**Assignment**
Look through the records and copy each line that has "Detailed" in it.

(Records excerpted from a collection)
§

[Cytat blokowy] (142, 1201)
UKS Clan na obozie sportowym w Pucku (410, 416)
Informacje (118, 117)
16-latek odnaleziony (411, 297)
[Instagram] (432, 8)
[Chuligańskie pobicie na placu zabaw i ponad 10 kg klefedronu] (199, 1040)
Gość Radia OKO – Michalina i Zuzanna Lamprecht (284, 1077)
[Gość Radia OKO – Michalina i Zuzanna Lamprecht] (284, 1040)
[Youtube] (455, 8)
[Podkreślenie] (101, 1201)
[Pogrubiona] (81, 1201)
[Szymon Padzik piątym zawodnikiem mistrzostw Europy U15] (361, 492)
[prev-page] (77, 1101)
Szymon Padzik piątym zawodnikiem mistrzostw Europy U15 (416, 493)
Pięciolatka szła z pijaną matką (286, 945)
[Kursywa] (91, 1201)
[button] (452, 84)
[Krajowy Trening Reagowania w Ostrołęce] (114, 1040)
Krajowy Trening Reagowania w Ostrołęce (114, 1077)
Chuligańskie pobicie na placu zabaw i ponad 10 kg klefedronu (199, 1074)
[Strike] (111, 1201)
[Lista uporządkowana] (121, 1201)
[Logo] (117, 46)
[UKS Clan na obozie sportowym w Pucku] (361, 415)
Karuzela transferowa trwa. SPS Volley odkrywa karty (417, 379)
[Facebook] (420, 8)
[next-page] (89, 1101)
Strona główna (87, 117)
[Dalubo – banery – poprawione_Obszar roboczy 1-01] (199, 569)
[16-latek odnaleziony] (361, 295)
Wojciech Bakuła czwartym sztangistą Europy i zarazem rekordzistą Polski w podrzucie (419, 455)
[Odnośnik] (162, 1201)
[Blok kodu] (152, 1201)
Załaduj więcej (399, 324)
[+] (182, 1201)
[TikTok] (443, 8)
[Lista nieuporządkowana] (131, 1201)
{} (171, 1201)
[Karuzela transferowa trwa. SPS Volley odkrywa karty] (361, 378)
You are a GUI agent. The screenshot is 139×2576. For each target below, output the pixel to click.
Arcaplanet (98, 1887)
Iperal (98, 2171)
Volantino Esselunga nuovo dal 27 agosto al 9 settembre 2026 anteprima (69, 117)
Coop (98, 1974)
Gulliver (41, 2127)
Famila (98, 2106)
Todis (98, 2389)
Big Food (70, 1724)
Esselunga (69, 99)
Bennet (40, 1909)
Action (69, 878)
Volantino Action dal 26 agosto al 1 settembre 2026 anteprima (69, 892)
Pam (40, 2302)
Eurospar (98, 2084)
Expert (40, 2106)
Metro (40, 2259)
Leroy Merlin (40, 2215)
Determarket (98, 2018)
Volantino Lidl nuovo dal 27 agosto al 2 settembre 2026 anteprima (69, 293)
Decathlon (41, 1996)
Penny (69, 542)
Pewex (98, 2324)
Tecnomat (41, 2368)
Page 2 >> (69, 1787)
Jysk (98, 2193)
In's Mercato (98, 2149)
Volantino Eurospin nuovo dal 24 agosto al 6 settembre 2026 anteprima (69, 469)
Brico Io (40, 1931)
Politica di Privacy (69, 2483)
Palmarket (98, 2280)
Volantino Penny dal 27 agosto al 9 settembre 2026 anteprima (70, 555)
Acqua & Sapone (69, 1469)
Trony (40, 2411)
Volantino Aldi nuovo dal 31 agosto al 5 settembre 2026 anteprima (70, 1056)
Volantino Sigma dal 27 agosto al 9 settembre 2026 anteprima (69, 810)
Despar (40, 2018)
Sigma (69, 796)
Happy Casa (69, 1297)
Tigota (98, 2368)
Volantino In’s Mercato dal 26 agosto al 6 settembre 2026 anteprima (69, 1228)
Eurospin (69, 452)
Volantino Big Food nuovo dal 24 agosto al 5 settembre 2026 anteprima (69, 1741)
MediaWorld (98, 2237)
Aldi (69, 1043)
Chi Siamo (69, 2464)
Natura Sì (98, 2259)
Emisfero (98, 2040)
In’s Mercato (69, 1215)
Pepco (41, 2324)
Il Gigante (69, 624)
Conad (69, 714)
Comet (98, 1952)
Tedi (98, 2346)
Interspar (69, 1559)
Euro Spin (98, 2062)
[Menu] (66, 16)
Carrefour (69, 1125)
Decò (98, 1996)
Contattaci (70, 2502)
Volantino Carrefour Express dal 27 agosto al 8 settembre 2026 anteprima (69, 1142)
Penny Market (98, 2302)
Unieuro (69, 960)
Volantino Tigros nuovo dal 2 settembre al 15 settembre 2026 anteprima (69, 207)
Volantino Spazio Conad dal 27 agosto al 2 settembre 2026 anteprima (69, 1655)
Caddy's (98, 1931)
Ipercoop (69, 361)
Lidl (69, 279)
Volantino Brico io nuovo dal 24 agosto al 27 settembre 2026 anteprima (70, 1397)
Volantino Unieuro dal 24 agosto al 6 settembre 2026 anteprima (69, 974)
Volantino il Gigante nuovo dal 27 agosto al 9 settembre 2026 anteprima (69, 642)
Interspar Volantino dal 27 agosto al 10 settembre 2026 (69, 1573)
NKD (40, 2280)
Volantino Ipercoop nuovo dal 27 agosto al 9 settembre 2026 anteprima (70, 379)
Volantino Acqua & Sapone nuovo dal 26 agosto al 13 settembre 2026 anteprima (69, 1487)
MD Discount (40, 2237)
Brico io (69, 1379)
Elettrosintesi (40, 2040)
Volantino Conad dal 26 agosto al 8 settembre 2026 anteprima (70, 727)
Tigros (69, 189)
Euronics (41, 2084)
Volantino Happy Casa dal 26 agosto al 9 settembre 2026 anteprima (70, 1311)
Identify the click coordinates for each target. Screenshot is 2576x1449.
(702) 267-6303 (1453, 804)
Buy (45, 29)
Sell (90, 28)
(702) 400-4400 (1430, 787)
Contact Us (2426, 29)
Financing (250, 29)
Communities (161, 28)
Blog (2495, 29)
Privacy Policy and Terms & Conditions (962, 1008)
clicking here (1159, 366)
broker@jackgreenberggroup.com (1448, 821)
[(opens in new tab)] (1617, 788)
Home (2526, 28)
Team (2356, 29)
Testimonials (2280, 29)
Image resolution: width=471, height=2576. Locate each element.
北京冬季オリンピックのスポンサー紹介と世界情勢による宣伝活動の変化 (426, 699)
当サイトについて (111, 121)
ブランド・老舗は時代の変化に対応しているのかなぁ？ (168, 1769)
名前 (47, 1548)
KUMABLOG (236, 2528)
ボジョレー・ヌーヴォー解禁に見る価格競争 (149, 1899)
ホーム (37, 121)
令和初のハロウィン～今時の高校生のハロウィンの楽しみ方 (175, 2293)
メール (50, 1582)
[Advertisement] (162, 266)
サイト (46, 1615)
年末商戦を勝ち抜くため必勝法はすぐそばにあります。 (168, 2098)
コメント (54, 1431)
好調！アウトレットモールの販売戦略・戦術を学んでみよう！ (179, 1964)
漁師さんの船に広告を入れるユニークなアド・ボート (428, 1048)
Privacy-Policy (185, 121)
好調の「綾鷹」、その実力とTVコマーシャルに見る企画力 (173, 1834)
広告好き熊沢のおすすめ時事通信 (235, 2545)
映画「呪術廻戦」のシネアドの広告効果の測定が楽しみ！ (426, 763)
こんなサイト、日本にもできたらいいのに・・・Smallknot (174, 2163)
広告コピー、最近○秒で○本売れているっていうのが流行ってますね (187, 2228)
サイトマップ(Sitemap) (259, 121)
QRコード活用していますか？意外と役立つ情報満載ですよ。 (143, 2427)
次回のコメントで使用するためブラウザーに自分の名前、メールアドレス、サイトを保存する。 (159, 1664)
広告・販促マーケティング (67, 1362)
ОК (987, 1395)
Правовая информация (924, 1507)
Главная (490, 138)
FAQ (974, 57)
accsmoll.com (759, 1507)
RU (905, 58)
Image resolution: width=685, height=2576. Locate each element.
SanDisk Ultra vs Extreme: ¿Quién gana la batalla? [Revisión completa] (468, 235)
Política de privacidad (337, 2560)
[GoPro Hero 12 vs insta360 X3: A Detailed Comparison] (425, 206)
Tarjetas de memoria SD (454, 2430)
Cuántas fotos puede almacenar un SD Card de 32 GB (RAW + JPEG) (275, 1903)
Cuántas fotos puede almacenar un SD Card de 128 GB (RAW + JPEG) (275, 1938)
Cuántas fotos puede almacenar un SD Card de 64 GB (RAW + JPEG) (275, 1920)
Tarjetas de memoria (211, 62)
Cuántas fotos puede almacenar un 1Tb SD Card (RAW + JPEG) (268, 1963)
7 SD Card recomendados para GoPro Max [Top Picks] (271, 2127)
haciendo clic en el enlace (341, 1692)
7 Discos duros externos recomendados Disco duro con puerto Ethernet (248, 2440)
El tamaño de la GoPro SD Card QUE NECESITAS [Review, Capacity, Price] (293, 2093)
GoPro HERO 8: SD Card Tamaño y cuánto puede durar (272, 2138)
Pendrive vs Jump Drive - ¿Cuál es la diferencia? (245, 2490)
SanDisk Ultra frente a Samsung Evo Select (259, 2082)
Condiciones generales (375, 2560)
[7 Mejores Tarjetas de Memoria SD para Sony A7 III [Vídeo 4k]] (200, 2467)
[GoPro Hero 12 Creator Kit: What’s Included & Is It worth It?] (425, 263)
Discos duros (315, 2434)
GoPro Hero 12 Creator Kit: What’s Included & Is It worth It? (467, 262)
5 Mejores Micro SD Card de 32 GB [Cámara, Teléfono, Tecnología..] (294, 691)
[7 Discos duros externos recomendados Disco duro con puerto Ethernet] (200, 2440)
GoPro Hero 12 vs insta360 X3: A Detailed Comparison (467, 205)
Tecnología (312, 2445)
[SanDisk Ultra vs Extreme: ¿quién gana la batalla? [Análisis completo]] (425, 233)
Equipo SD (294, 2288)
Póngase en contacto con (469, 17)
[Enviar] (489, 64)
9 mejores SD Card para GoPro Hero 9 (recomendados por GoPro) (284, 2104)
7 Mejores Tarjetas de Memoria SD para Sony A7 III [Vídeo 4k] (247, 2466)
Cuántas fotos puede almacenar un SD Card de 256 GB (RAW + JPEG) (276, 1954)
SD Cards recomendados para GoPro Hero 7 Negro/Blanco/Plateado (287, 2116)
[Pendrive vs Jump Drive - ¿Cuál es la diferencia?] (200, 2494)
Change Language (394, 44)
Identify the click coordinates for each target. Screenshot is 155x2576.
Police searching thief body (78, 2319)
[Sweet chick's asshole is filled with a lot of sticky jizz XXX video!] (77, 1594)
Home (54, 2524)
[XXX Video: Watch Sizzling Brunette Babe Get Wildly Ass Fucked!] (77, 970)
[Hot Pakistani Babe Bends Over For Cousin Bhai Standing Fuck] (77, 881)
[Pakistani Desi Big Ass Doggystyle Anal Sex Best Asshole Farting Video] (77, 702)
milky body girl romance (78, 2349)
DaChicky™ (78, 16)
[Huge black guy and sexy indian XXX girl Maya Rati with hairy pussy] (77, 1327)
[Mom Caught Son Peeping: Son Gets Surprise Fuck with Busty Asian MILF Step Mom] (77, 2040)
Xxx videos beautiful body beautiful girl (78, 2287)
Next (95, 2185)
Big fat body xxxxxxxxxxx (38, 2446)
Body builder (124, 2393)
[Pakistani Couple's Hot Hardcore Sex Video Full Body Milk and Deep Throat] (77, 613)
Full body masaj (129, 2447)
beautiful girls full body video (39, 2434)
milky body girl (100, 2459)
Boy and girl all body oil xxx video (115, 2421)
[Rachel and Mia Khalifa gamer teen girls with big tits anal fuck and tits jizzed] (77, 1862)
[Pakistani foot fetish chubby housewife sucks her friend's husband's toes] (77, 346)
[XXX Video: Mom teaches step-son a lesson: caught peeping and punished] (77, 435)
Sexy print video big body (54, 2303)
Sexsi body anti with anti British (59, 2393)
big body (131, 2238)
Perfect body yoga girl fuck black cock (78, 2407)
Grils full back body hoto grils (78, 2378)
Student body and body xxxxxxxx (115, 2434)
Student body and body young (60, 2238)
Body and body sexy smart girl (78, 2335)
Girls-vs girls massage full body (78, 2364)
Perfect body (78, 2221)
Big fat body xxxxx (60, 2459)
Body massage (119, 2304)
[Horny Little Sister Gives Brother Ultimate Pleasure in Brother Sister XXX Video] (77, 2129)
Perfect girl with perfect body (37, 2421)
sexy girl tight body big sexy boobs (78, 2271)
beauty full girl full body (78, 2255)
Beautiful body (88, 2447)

§

**Solution to this task**
[GoPro Hero 12 vs insta360 X3: A Detailed Comparison] (425, 206)
GoPro Hero 12 vs insta360 X3: A Detailed Comparison (467, 205)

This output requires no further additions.